Restaurant staff takes a lot of heat

Published 10:02 pm Friday, March 4, 2011

Main Street Cafe in Clanton sees a busy lunch crowd every weekday.

The restaurant business is not for everyone. Actually, the restaurant business is not for most people.

Gunay Clay, owner of Cattleman’s Steak House in Clanton, estimates 90 out of 100 people that show interest in serving food can’t handle the rigors associated with the job: remembering the requests of several tables worth of customers, working with the kitchen staff to get orders out as quickly as possible, and handling complaints as they arise.

“Anybody can handle a table or two,” Clay said. “But you can’t make money or make a career waiting on two tables at a time. The stress level gets real high if you want to make money, and it takes handling 30-40 tables in a short time to make some money.”

As is common practice in the industry, rookie servers spend their first few days following around a seasoned co-worker. That’s enough for some to decide they should look elsewhere for employment; others at least make it long enough to begin working on their own.

But it’s clear that most servers don’t last long; Clay said he’s read the average expectancy for a server to remain at a restaurant is 42 days.

And serving is just one aspect of running a restaurant. There’s also cooking the food, ordering the ingredients and marketing.

“It’s the hardest business in the world,” said Clay, who has run Cattleman’s for 13 years now, after managing many other restaurants. “People don’t have a clue about restaurants. They think you walk in and order a hamburger and that’s it. But you’ve got to buy the meat, you’ve got to cook the meat, you’ve got to buy the bun, the lettuce, the tomato. Then you’ve got to hire someone to take the hamburger to the customer. You’ve got to buy the napkin.
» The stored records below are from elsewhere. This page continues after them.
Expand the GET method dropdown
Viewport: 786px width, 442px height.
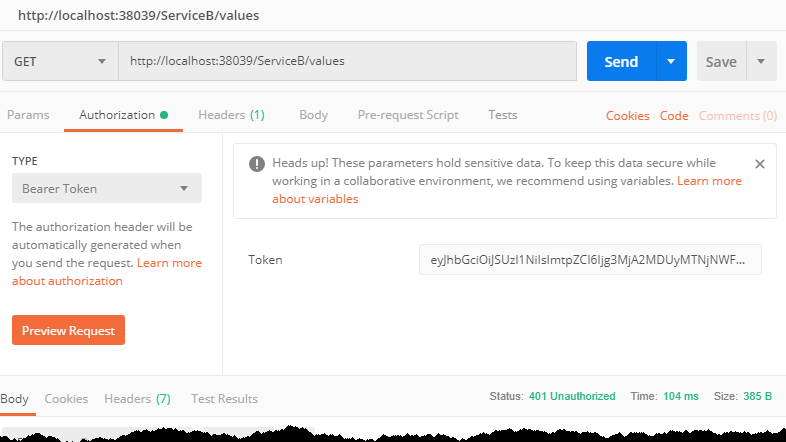click(60, 61)
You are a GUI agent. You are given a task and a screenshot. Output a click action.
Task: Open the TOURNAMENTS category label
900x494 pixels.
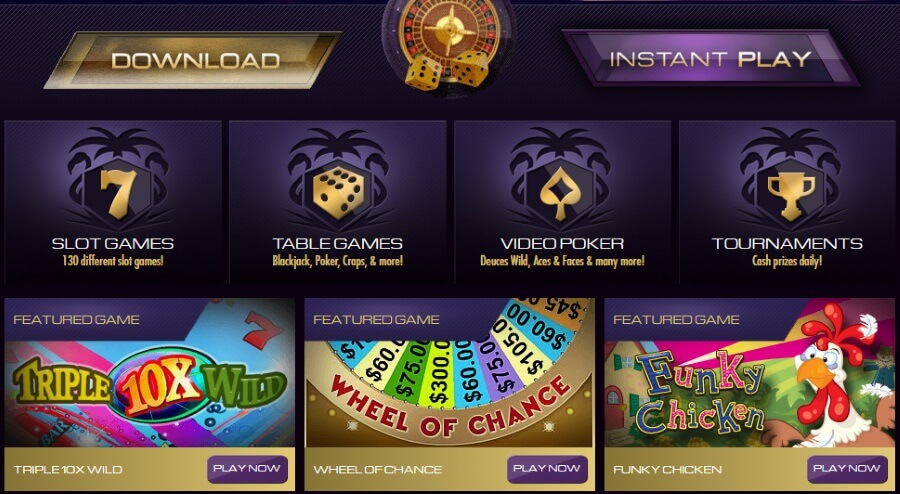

“It’s a totally different breed of business, the hardest in the world. I don’t wish anybody to get in the restaurant business—for the simple reason of all the items you have to buy, all the ingredients you have to put together to make a hamburger.”

Clay’s experienced opinion of restaurant management makes the success of Nickki Gore even more impressive.

Gore and her father, Larry, bought the restaurant that is now Main Street Café seven years ago with the plan of running the establishment together.

Larry found out the business wasn’t for him and went back to his former job outside the food industry. Nickki, though she had never worked in a restaurant before, loved the experience and has no plans to give up her restaurant anytime soon.

“I loved cooking at home; I grew up cooking,” Gore said, “but I never knew what hard work it was running a restaurant. When you go in and eat in a restaurant, you don’t realize what work is behind it.”

Gore is the manager, but she performs every duty required to run such an establishment, right down to washing the dishes.

Gore brought some recipes to Main Street Café, but others are courtesy of a longtime employee, Louise White, who worked in the location for more than 40 years when it was Strength’s Country Café and even before then. That’s her tomato and okra gumbo on the menu, as is the chicken and dressing.

“I couldn’t have done it without her,” Gore said about White, who is retired now and living in Verbena. “I’m blessed. Almost everybody that works here worked for the previous owner.

“They feel like part of the family. I try to treat them as I would want to be treated.”

Holding onto longtime employees, at least for two local eateries, is the only way to avoid the resources wasted in training new servers who usually don’t last.

“The way I see it, you spend a lot of time and money training somebody,” Clay said. “If you don’t keep them, you wasted your money and you trained them for your competitors.”

Editor’s note: This story is included in The Clanton Advertiser’s special publication, Progress 2011. The annual section was inserted into the newspaper the weekend of Sunday, Feb. 27. Copies are still available at The Clanton Advertiser office.